Harlow jerked a thumb over his shoulder. “In that glare?”
Maxon turned up a hand.
“Hmm,” mused Harlow. “Regardless. Too bad I didn’t know him. Perhaps I would have liked him.”
“Perhaps you would have at that. He’s buried out back in the family plot.” Maxon looked at his watch. “Well, I’m due elsewhere. I’ll drop in tomorrow night and we’ll go over the assets and set up your bank and brokerage accounts, among other things.”
“Uhh, can’t we take care of it in the daylight, rather than in this glare?”
“I’m sorry, Harlow, I’m simply not available until tomorrow evening.”
“Oh, I didn’t know. Then tomorrow night it is. Any special time?”
“Shall we say eight?”
“Fine by me.”
“Oh,” said Maxon, fishing about under his coat, “these are yours.” He handed the keys to Harlow. Then: “Well, I’m gone. Have a nice night.”
“But wait, how will you get to wherever you’re going?”
“It isn’t far, and I need the exercise,” replied Maxon.

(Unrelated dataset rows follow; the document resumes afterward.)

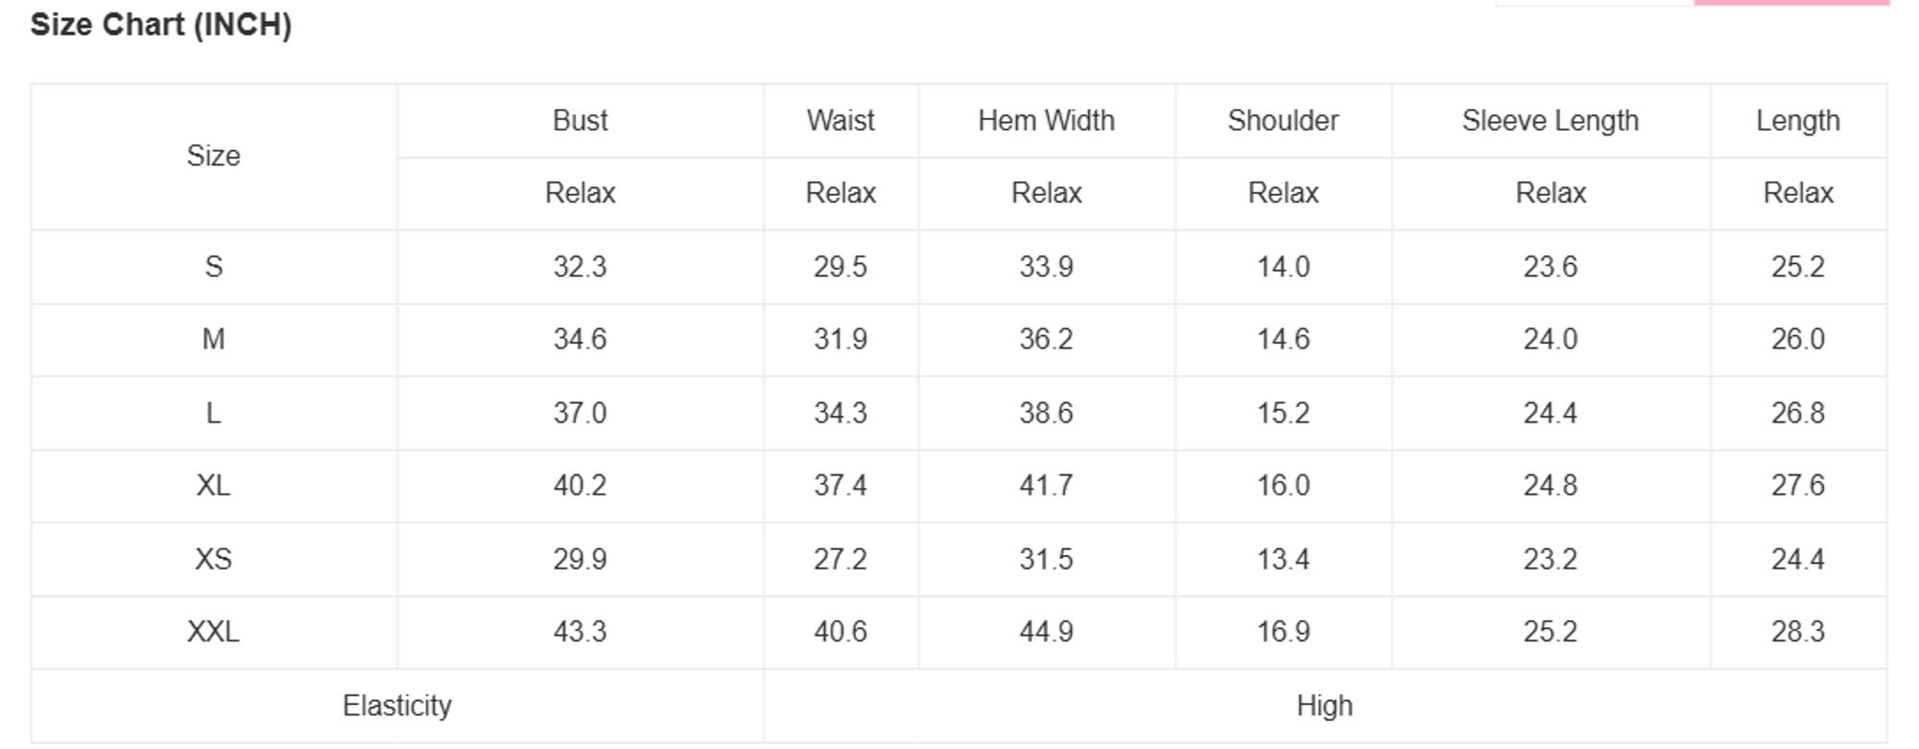
Task: Select the S size row label
Action: click(213, 267)
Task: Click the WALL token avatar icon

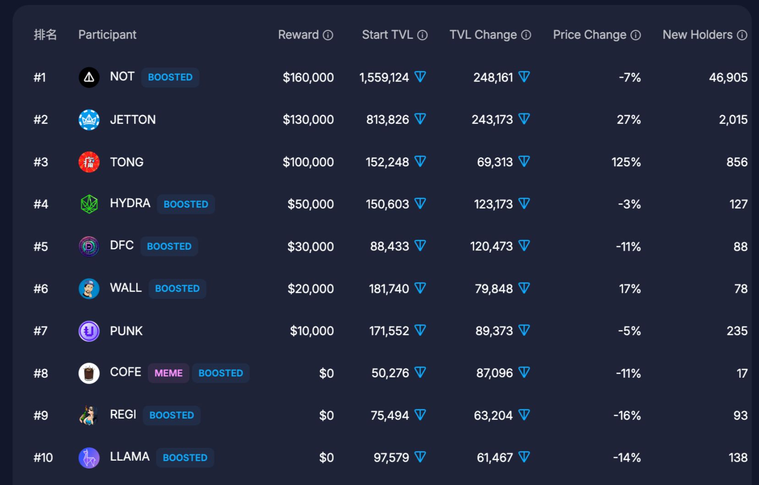Action: click(89, 289)
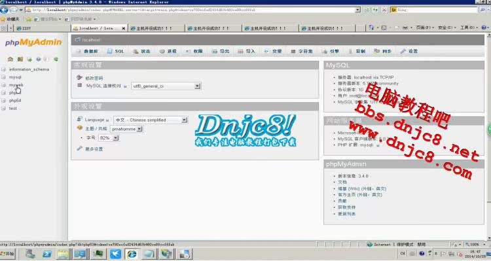Select the information_schema database
The height and width of the screenshot is (261, 491).
tap(29, 69)
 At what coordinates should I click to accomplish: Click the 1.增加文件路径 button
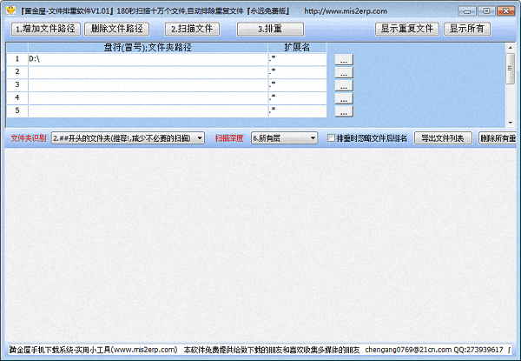(x=45, y=29)
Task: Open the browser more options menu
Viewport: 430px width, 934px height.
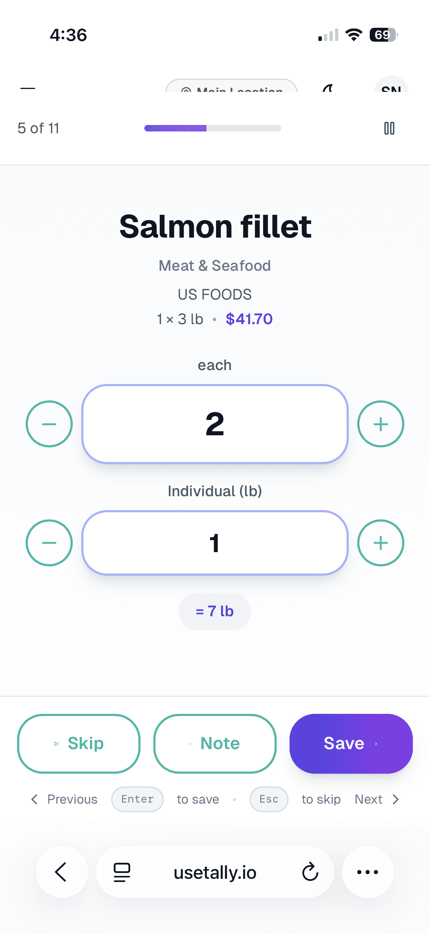Action: click(x=368, y=872)
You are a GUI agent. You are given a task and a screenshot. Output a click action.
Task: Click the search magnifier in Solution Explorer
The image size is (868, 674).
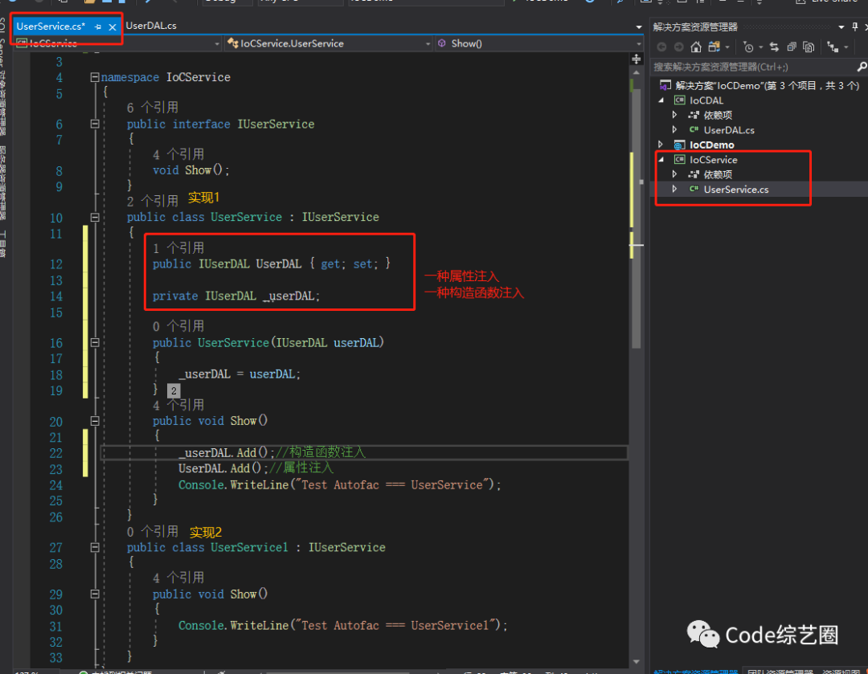point(862,67)
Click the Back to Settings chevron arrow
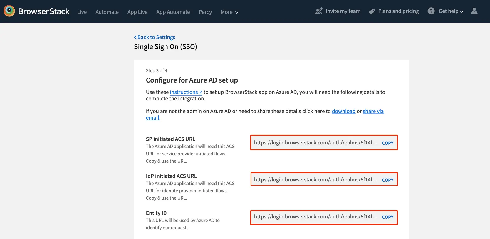Image resolution: width=490 pixels, height=239 pixels. click(135, 37)
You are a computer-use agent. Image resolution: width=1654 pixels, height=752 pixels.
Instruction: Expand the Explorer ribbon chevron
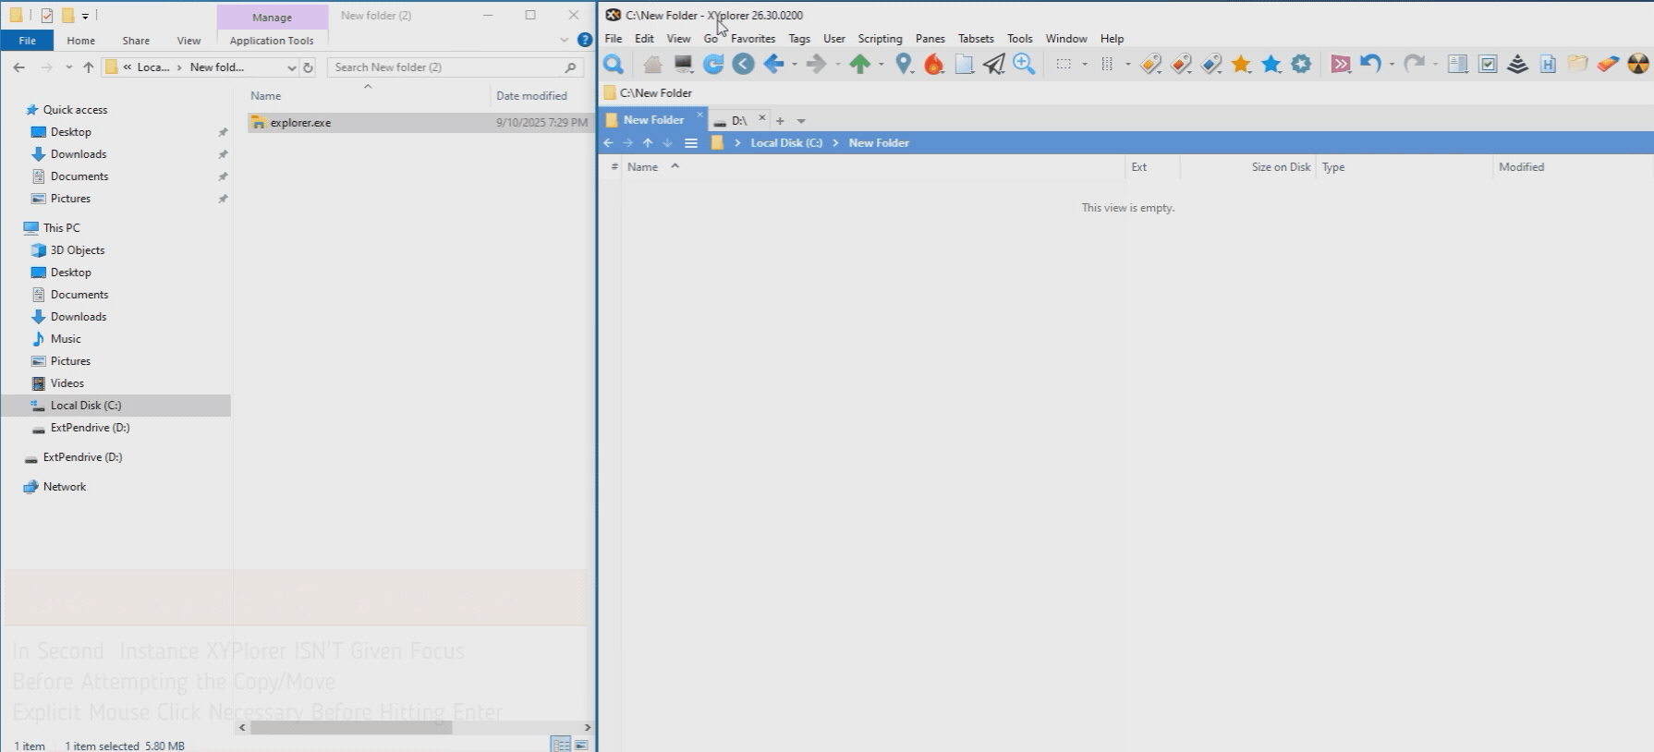coord(564,40)
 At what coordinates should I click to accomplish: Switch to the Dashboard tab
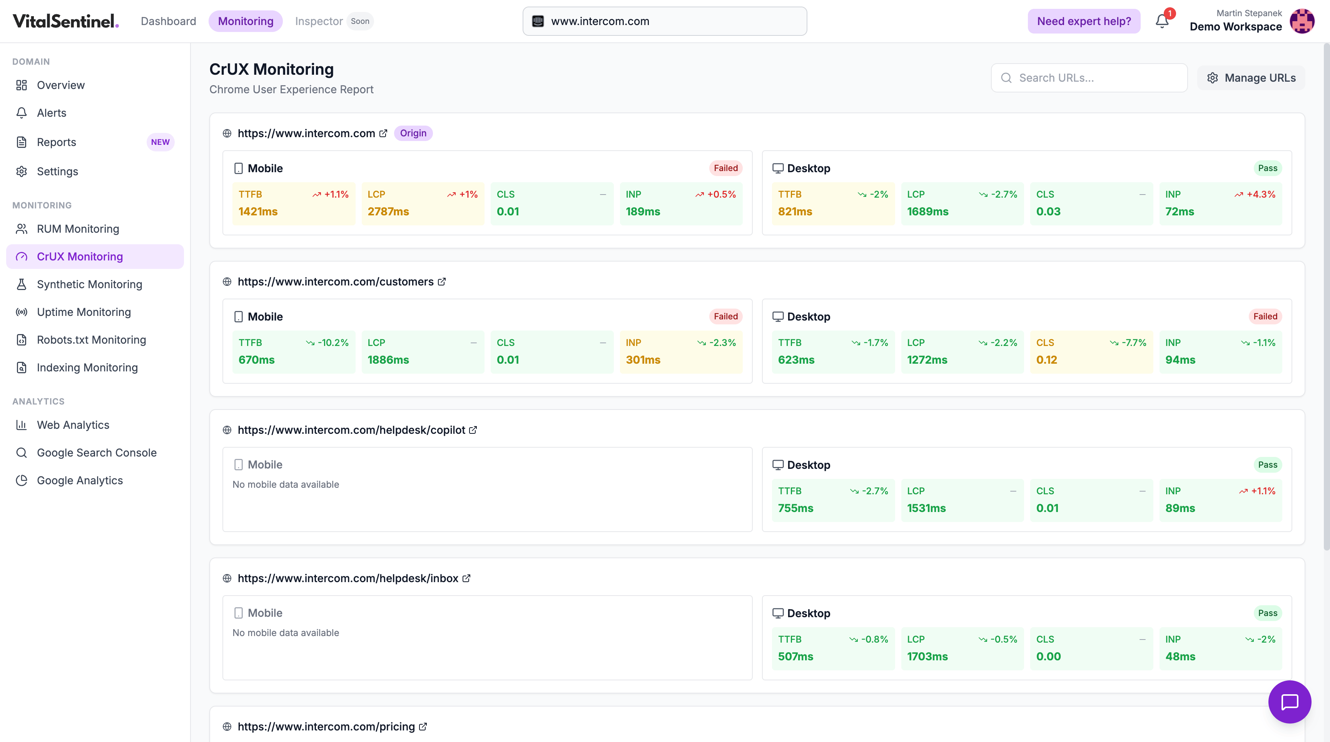coord(168,21)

Harlow watched as the lawyer trudged down the drive, and in spite of the moonlight, the man seemed to fade into the shadows. When he could see him no more, Harlow closed the door and stepped into well-lighted rooms.
Over the next three days, Harlow explored the house and property—fifty-four acres in all—discovering the family graveyard, finding the remains of an old cabin in a grove of trees to the north, briefly sitting in the snow-laden gazebo and surveying his new world. During it all he pondered his future. For the first time in his life, Harlow had money. Oh, not that
he had been a vagrant before, but instead he had been a man with little to his name, not even relatives—no mother, no father, no foster parents—rather he had been raised, if you could call it that, in an orphanage. Yet now all that was changed: he had had kinfolk, kinfolk he never knew yet kinfolk nevertheless, kindred buried on these very grounds in a rather large family plot, many of the gravestones undated and without names. Regardless, thanks to one of these kindred, a heretofore unknown great-uncle, now he had money to spend. He was twenty-five and fairly rich and all he had to do was live in this splendid house … or it would be splendid as soon as he got rid of the glare, for he had decided that he would take up Maxon’s suggestion and turn this house back into a place of elegant comfort. After that was done, he would then consider taking on a job, or perhaps a career, though Maxon had said he would never have to work again.